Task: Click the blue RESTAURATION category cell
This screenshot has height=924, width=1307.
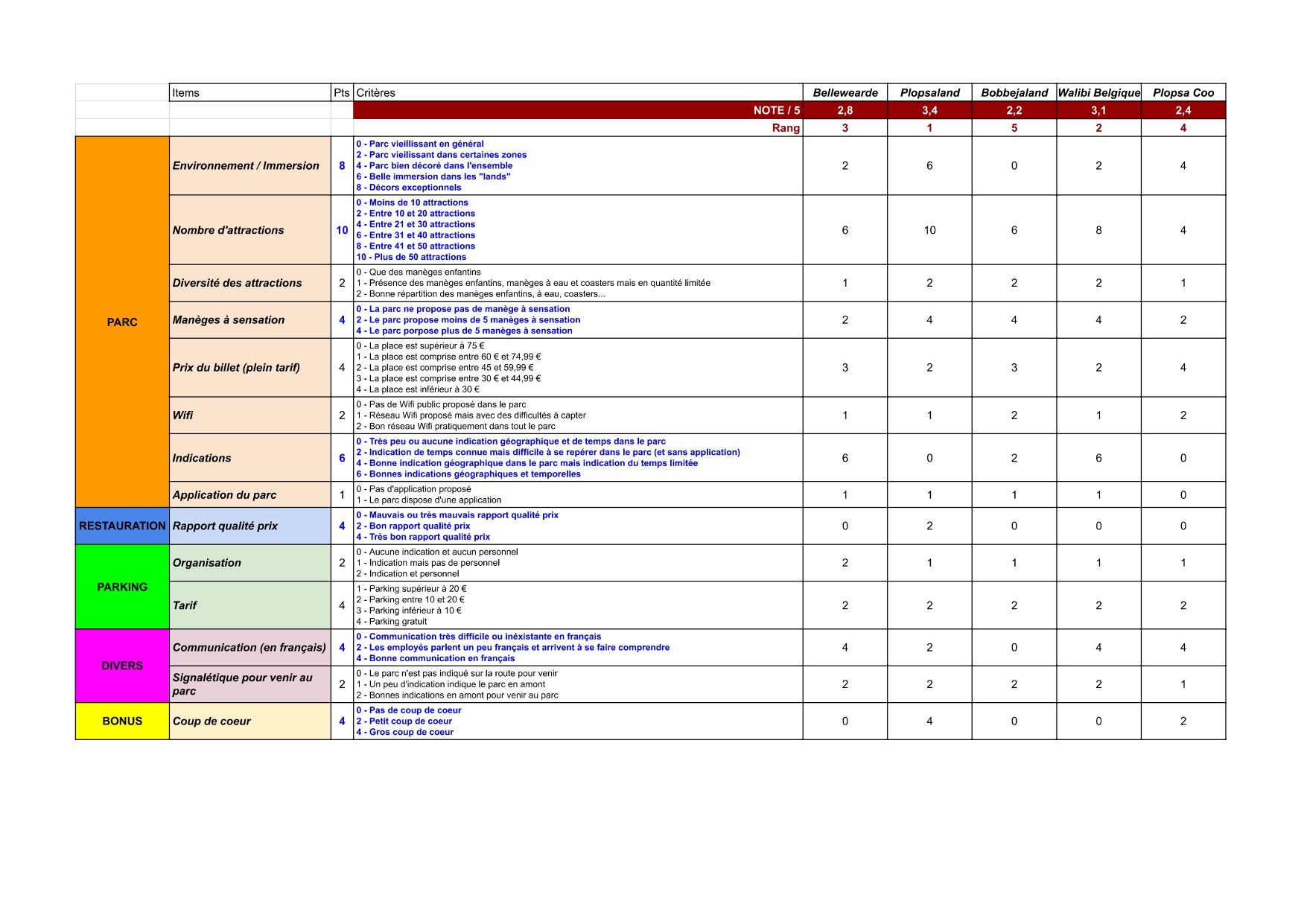Action: (x=122, y=526)
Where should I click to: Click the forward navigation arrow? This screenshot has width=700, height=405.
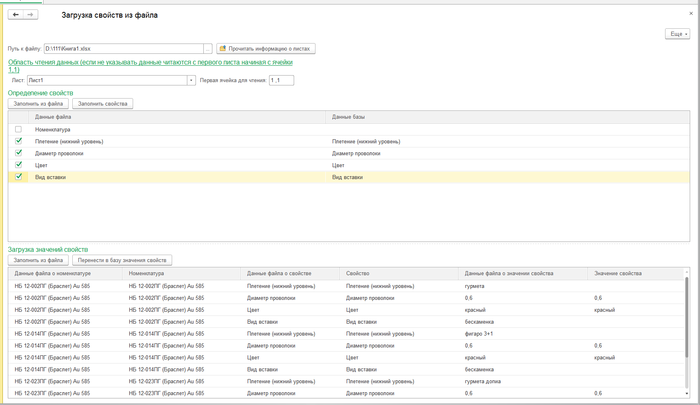[x=31, y=15]
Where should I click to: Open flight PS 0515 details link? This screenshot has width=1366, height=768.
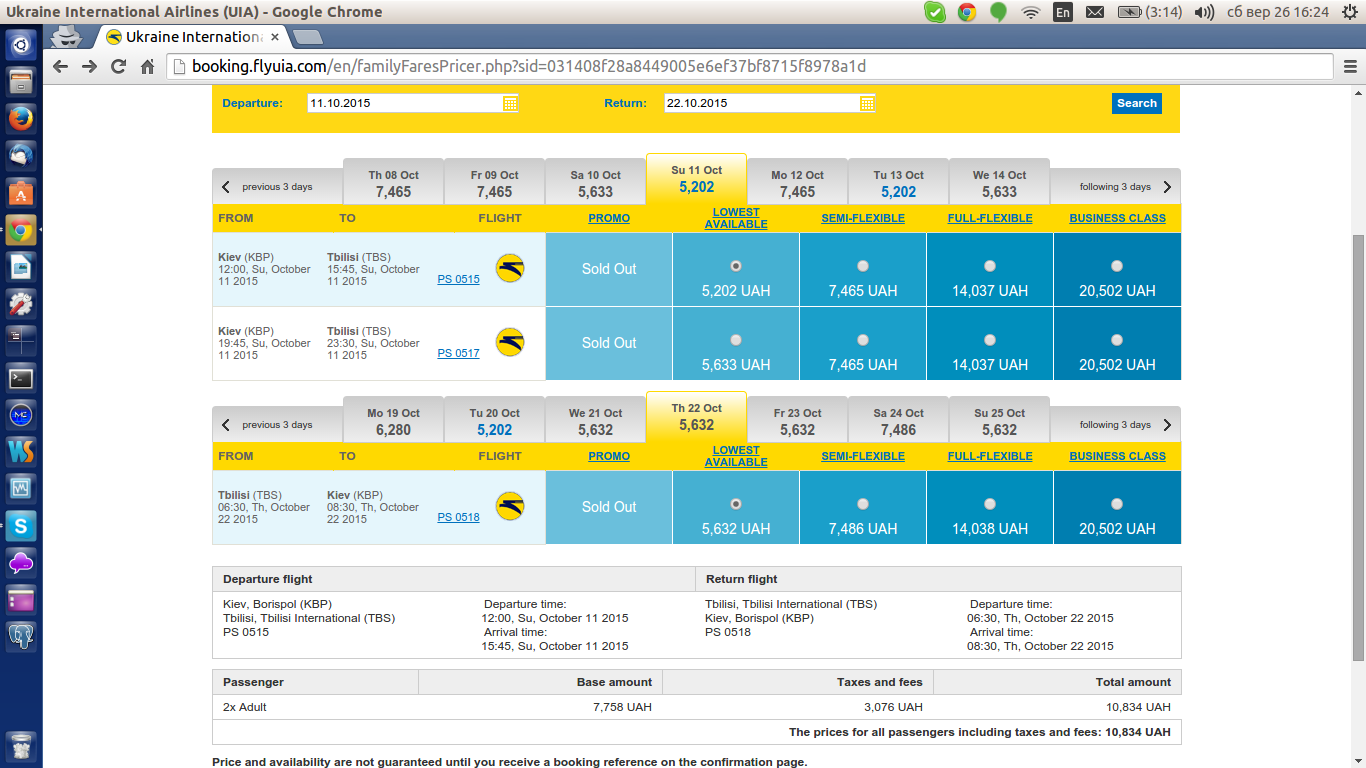coord(458,279)
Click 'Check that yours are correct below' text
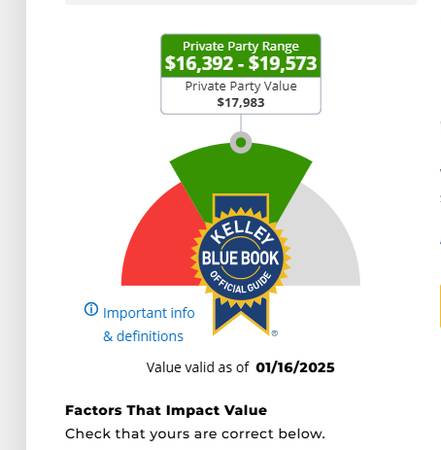Image resolution: width=441 pixels, height=450 pixels. (x=195, y=434)

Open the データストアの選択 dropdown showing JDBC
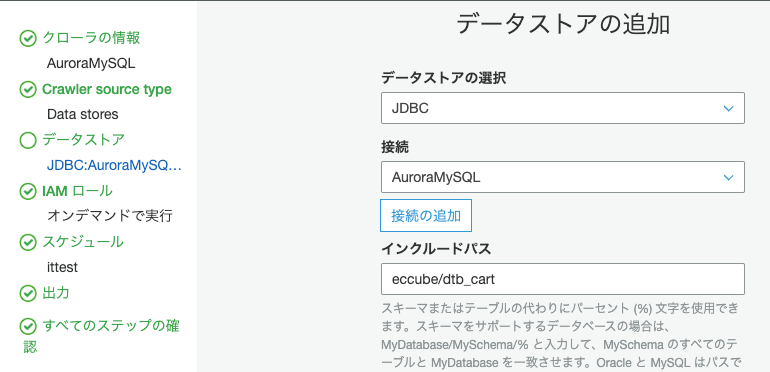tap(563, 108)
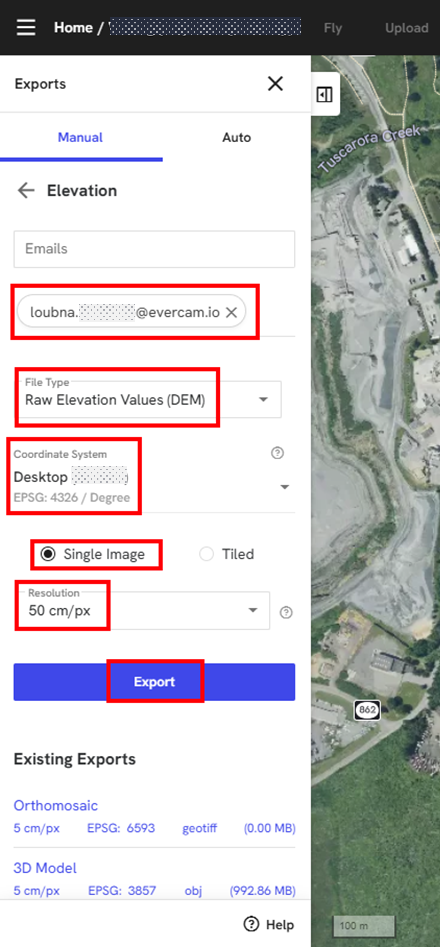
Task: Go back using Elevation arrow
Action: pos(26,191)
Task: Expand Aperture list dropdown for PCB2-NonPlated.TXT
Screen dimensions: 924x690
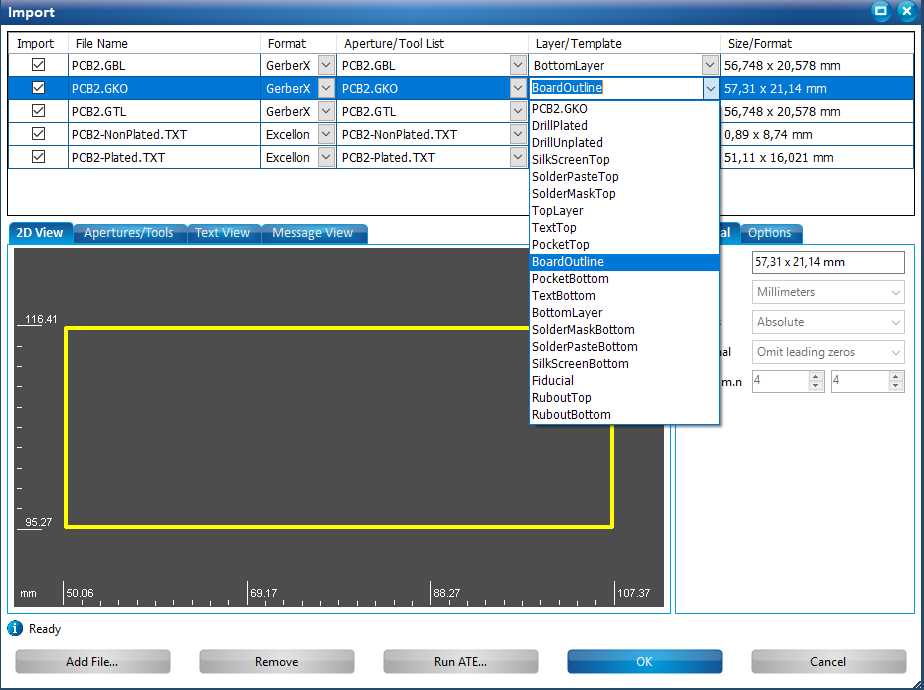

Your instructions.
Put every line of the items above into a numbered list, leaving out blank lines and the pictures.

Written response.
1. Task: Click the blue RESTAURATION category cell
2. This screenshot has height=924, width=1307.
3. Action: (x=122, y=526)
4. Where should I click to: Click the forward navigation arrow? This screenshot has width=700, height=405.
5. [x=31, y=15]
6. Where should I click to: Open flight PS 0515 details link? This screenshot has width=1366, height=768.
7. coord(458,279)
8. Click 'Check that yours are correct below' text
9. Image resolution: width=441 pixels, height=450 pixels. (x=195, y=434)
10. Open the データストアの選択 dropdown showing JDBC
11. tap(563, 108)
12. Task: Go back using Elevation arrow
13. Action: pos(26,191)
14. Task: Expand Aperture list dropdown for PCB2-NonPlated.TXT
15. Screen dimensions: 924x690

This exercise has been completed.